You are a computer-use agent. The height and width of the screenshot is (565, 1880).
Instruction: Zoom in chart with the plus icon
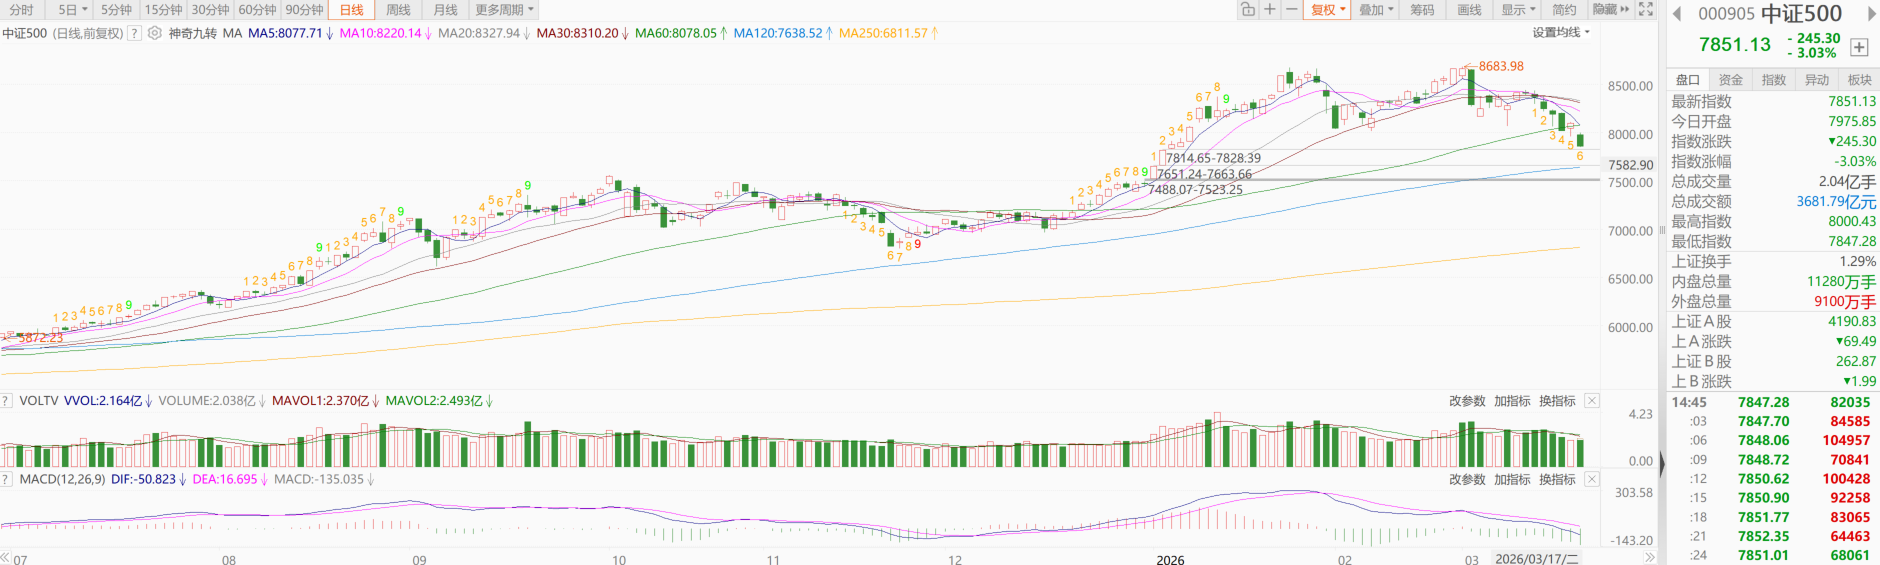pos(1269,10)
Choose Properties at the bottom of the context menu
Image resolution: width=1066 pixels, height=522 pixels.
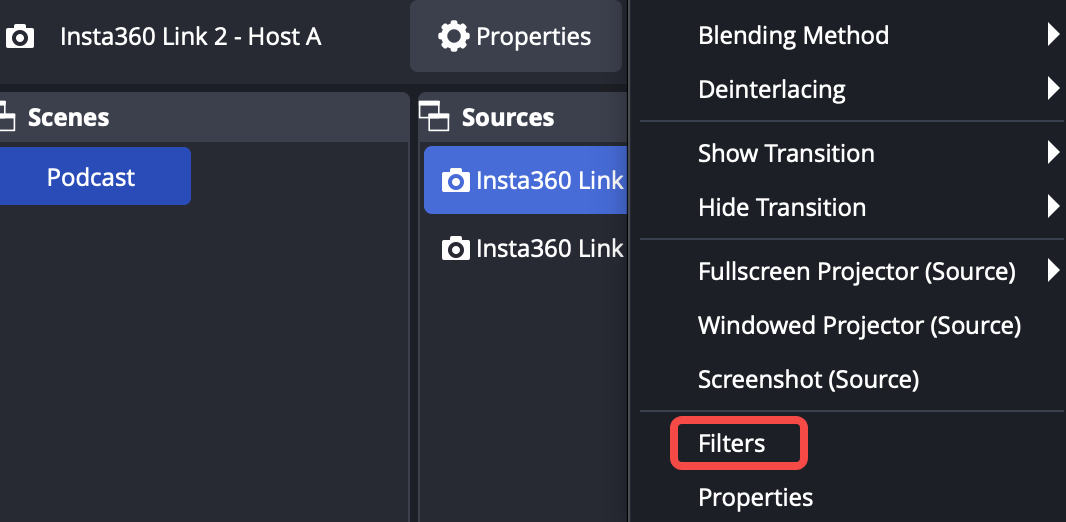coord(755,497)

_Directions_
An exact repeat of all the data is required, pictures excluded.

_Answer to the problem_
You are a computer-use agent. The height and width of the screenshot is (565, 1880).
Instruction: Zoom in chart with the plus icon
pos(1269,10)
Choose Properties at the bottom of the context menu
Image resolution: width=1066 pixels, height=522 pixels.
coord(755,497)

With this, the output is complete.